→ Data for analysis:
==*==

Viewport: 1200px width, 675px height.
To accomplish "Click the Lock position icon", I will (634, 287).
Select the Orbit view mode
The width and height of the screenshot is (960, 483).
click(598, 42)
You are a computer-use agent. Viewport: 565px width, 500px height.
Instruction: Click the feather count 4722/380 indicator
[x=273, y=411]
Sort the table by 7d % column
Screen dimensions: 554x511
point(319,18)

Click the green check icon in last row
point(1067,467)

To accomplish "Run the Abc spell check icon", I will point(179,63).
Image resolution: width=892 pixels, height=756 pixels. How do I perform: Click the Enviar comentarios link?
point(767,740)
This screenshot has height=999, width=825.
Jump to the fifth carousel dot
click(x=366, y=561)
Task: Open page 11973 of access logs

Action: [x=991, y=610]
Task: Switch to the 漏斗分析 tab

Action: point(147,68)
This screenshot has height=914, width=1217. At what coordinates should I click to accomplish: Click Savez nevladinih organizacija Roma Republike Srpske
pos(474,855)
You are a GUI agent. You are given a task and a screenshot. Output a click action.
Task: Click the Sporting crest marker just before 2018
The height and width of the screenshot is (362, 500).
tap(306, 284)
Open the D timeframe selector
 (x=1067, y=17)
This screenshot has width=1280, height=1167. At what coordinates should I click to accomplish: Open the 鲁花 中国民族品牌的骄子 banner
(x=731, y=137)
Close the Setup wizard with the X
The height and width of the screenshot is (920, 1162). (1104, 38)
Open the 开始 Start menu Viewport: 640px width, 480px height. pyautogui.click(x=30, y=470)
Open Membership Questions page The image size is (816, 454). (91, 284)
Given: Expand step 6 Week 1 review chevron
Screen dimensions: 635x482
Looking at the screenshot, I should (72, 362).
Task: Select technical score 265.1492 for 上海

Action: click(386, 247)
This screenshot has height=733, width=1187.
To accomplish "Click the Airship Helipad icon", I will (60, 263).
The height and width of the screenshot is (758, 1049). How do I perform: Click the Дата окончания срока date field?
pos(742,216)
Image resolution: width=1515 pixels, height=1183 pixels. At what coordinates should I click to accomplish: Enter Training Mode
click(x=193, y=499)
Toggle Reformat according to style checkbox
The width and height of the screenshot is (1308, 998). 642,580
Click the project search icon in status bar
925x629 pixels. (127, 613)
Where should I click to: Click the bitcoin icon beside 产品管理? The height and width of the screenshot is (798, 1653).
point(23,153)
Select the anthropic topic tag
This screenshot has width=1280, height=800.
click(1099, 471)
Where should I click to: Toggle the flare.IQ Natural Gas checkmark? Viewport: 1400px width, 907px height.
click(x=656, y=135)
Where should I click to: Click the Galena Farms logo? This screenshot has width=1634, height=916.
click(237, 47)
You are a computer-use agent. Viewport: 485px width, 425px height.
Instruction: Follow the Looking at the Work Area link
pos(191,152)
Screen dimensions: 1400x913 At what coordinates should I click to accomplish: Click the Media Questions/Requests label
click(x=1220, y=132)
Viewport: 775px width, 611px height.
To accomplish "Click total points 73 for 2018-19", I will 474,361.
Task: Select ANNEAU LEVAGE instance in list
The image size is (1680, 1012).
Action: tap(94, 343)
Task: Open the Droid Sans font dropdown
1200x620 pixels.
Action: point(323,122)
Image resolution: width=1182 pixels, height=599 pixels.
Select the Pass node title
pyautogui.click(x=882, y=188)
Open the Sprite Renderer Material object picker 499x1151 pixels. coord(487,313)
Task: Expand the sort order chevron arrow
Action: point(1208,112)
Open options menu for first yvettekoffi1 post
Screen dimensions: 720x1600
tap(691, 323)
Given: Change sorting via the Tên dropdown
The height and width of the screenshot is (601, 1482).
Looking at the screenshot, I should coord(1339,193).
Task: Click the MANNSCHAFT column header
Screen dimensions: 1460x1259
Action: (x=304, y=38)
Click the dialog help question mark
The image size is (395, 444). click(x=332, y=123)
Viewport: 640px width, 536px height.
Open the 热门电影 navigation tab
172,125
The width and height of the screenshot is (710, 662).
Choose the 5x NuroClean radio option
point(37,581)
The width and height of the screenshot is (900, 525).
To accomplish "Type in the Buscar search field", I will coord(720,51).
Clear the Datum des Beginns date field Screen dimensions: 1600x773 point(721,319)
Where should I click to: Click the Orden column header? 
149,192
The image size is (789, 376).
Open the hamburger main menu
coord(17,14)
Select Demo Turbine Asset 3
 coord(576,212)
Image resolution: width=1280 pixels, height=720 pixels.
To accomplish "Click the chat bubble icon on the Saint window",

==*==

→ Exercise requirements: Set down each entry again, exactly as written.

→ Reply:
Viewport: 1200px width, 675px height.
To accomplish "Click the Lock position icon", I will (634, 287).
Select the Orbit view mode
The width and height of the screenshot is (960, 483).
click(598, 42)
You are a computer-use agent. Viewport: 565px width, 500px height.
Instruction: Click the feather count 4722/380 indicator
[x=273, y=411]
Sort the table by 7d % column
Screen dimensions: 554x511
point(319,18)

Click the green check icon in last row
point(1067,467)

To accomplish "Run the Abc spell check icon", I will point(179,63).
Image resolution: width=892 pixels, height=756 pixels. How do I perform: Click the Enviar comentarios link?
point(767,740)
This screenshot has height=999, width=825.
Jump to the fifth carousel dot
click(x=366, y=561)
Task: Open page 11973 of access logs

Action: [x=991, y=610]
Task: Switch to the 漏斗分析 tab

Action: point(147,68)
This screenshot has height=914, width=1217. At what coordinates should I click to accomplish: Click Savez nevladinih organizacija Roma Republike Srpske
pos(474,855)
You are a GUI agent. You are given a task and a screenshot. Output a click action.
Task: Click the Sporting crest marker just before 2018
The height and width of the screenshot is (362, 500).
tap(306, 284)
Open the D timeframe selector
 (x=1067, y=17)
This screenshot has width=1280, height=1167. At what coordinates should I click to accomplish: Open the 鲁花 中国民族品牌的骄子 banner
(x=731, y=137)
Close the Setup wizard with the X
The height and width of the screenshot is (920, 1162). (1104, 38)
Open the 开始 Start menu Viewport: 640px width, 480px height. pyautogui.click(x=30, y=470)
Open Membership Questions page The image size is (816, 454). (91, 284)
Given: Expand step 6 Week 1 review chevron
Screen dimensions: 635x482
Looking at the screenshot, I should (72, 362).
Task: Select technical score 265.1492 for 上海

Action: click(386, 247)
This screenshot has height=733, width=1187.
To accomplish "Click the Airship Helipad icon", I will (60, 263).
The height and width of the screenshot is (758, 1049). How do I perform: Click the Дата окончания срока date field?
pos(742,216)
Image resolution: width=1515 pixels, height=1183 pixels. At what coordinates should I click to accomplish: Enter Training Mode
click(x=193, y=499)
Toggle Reformat according to style checkbox
The width and height of the screenshot is (1308, 998). 642,580
Click the project search icon in status bar
925x629 pixels. (127, 613)
Where should I click to: Click the bitcoin icon beside 产品管理? The height and width of the screenshot is (798, 1653).
point(23,153)
Select the anthropic topic tag
This screenshot has width=1280, height=800.
click(1099, 471)
Where should I click to: Toggle the flare.IQ Natural Gas checkmark? Viewport: 1400px width, 907px height.
click(x=656, y=135)
Where should I click to: Click the Galena Farms logo? This screenshot has width=1634, height=916.
click(237, 47)
You are a computer-use agent. Viewport: 485px width, 425px height.
Instruction: Follow the Looking at the Work Area link
pos(191,152)
Screen dimensions: 1400x913 At what coordinates should I click to accomplish: Click the Media Questions/Requests label
click(x=1220, y=132)
Viewport: 775px width, 611px height.
To accomplish "Click total points 73 for 2018-19", I will 474,361.
Task: Select ANNEAU LEVAGE instance in list
The image size is (1680, 1012).
Action: tap(94, 343)
Task: Open the Droid Sans font dropdown
1200x620 pixels.
Action: point(323,122)
Image resolution: width=1182 pixels, height=599 pixels.
Select the Pass node title
pyautogui.click(x=882, y=188)
Open the Sprite Renderer Material object picker 499x1151 pixels. coord(487,313)
Task: Expand the sort order chevron arrow
Action: point(1208,112)
Open options menu for first yvettekoffi1 post
Screen dimensions: 720x1600
tap(691, 323)
Given: Change sorting via the Tên dropdown
The height and width of the screenshot is (601, 1482).
Looking at the screenshot, I should coord(1339,193).
Task: Click the MANNSCHAFT column header
Screen dimensions: 1460x1259
Action: (x=304, y=38)
Click the dialog help question mark
The image size is (395, 444). click(x=332, y=123)
Viewport: 640px width, 536px height.
Open the 热门电影 navigation tab
172,125
The width and height of the screenshot is (710, 662).
Choose the 5x NuroClean radio option
point(37,581)
The width and height of the screenshot is (900, 525).
To accomplish "Type in the Buscar search field", I will coord(720,51).
Clear the Datum des Beginns date field Screen dimensions: 1600x773 point(721,319)
Where should I click to: Click the Orden column header? 
149,192
The image size is (789, 376).
Open the hamburger main menu
coord(17,14)
Select Demo Turbine Asset 3
 coord(576,212)
Image resolution: width=1280 pixels, height=720 pixels.
To accomplish "Click the chat bubble icon on the Saint window",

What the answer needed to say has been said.